Obviously it didn't. And it did not help that you and I were quite close early 2012. You talked to me all the time about your budding career, your "girls," your funny memes... Day by day I slowly became an expert in lying about my feelings, telling myself time and time again that this will pass. I will one day wake-up and not feel anything about you. And then you got a girlfriend, the one you said always gave you gifts, the one you were doubtful about going to a South Korean trip with. And I thought I would finally get over this.
I must give myself a pat in the back for not going full-crazy on you. I improved a lot in keeping my emotions in check - or so I thought. You coming over to my apartment on a whim bringing coffee, chocolates and what-not teased my poor heart. You reading my blog had me wondering if you cared.

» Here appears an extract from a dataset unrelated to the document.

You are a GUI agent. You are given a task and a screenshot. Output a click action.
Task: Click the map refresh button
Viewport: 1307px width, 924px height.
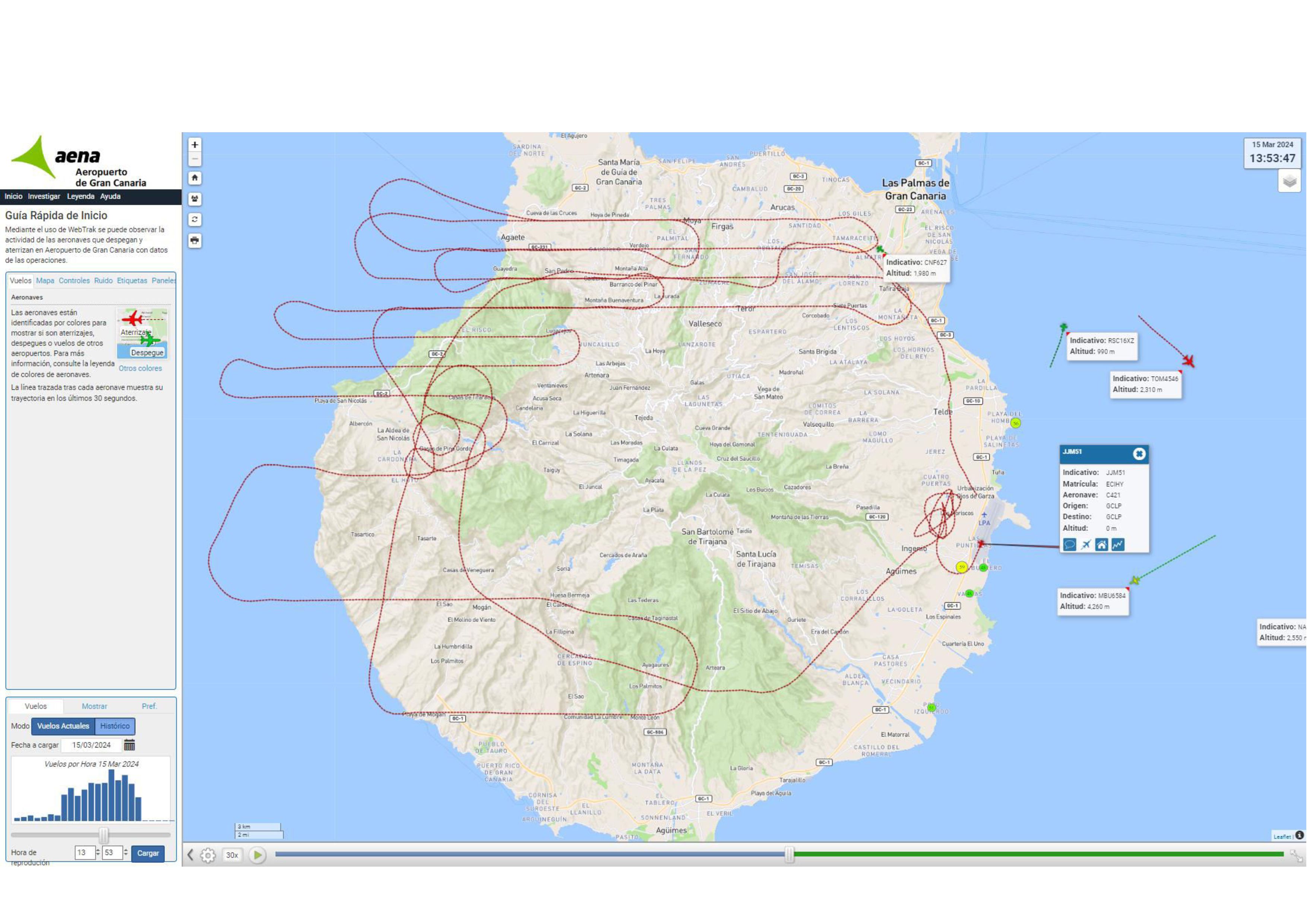[x=195, y=220]
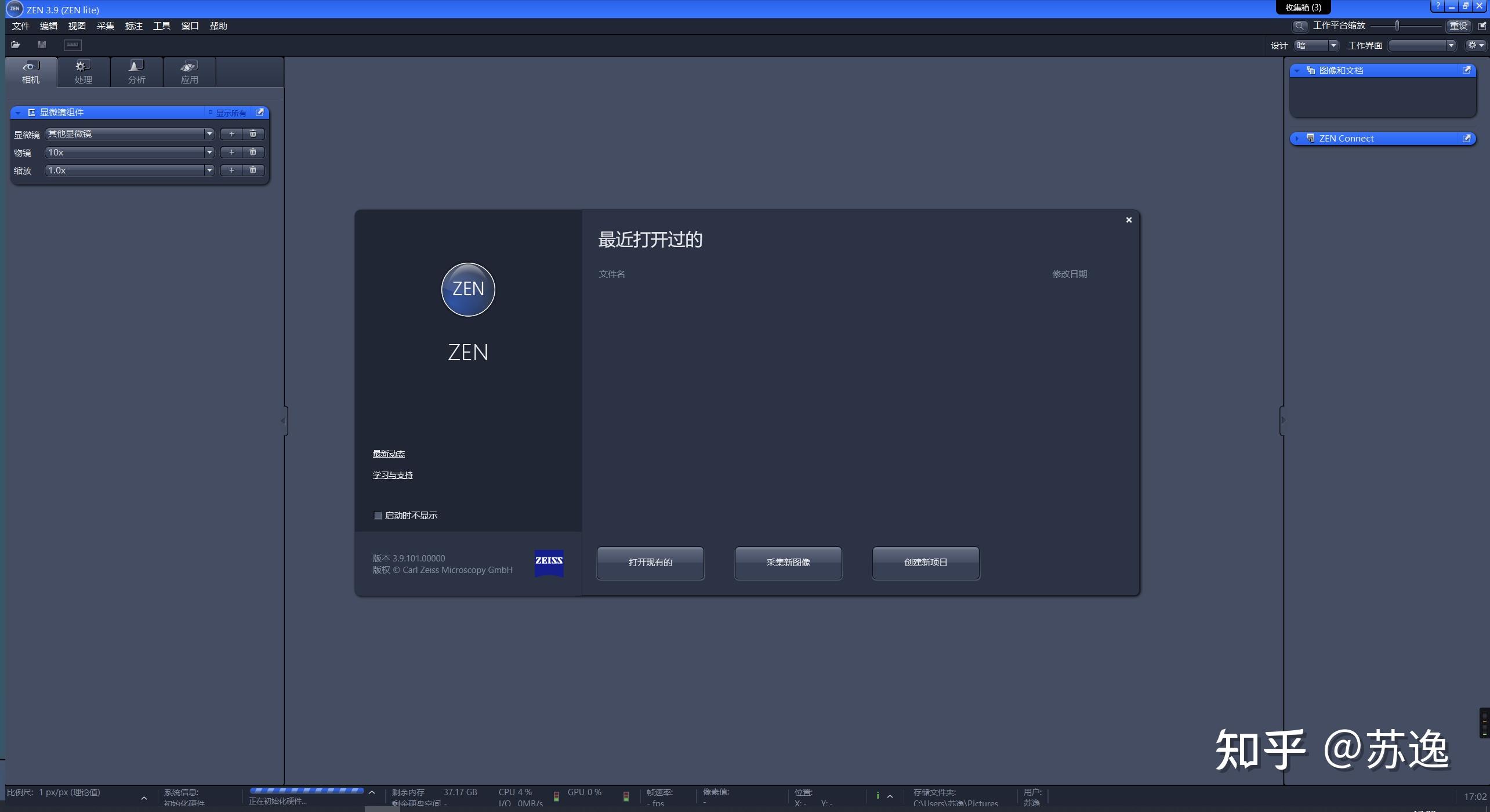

You sharing your life's endeavors with me made me feel special. And you, simply being you, have finally taken me into that deep hole. As much as I want to hate you for that, I can't. I just have to deal with the fact that you were not just into me.
Yes, I have written this whole goddamn thing for nothing. But as always, writing is therapeutic for me. If there's one thing that makes me sad other than this one-sided love story I created in my mind is the fact that I will never ever tell you about it. And for what it's worth, I hope this reaches you like messages in a bottle thrown out at sea.